What the exercise asks —
Counting only lines that contain the word "computer", state the total for the listing below and nothing else.
== Working data
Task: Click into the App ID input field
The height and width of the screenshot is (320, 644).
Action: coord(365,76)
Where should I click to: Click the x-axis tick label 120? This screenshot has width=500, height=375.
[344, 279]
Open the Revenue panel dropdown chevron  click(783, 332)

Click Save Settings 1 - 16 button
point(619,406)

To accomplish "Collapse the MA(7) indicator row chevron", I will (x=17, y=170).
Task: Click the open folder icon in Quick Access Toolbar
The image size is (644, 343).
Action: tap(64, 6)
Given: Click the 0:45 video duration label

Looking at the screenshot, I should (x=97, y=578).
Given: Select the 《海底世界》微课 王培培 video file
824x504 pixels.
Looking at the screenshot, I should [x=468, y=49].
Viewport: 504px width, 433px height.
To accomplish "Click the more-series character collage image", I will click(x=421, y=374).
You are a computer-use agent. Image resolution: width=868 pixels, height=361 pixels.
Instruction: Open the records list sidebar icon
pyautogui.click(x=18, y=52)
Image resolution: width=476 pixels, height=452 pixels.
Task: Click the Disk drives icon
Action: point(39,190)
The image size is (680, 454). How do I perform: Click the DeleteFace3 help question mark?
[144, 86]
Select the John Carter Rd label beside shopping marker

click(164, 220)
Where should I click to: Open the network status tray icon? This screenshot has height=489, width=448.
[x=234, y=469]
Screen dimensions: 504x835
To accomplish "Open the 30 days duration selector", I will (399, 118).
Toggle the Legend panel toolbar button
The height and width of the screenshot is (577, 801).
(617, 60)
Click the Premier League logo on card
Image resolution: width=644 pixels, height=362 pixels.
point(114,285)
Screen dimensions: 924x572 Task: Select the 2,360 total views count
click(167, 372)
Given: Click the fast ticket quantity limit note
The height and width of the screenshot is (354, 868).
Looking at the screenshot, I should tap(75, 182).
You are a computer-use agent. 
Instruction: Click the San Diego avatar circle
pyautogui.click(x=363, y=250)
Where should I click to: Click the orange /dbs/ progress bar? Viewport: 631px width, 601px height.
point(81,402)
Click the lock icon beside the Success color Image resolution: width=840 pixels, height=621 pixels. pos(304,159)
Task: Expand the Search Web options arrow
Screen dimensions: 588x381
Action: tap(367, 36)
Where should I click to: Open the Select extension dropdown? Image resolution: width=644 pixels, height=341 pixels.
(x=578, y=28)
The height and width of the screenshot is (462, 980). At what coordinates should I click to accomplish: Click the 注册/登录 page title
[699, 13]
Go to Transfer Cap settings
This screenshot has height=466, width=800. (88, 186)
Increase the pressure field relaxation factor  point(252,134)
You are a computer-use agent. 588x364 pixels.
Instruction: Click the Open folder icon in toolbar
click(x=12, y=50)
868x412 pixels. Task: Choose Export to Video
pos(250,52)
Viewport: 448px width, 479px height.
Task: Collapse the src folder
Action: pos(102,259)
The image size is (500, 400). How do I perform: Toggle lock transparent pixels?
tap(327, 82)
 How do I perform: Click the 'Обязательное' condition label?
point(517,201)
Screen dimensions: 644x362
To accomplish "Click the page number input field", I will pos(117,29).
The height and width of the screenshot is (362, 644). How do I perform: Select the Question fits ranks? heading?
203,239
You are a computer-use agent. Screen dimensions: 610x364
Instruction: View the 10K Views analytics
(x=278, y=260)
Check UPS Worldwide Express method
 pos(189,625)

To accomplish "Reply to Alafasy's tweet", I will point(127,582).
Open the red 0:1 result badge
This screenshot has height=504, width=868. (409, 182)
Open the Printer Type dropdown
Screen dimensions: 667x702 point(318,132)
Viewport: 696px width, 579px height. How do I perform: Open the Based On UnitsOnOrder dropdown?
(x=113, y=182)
====
Exercise answer —
4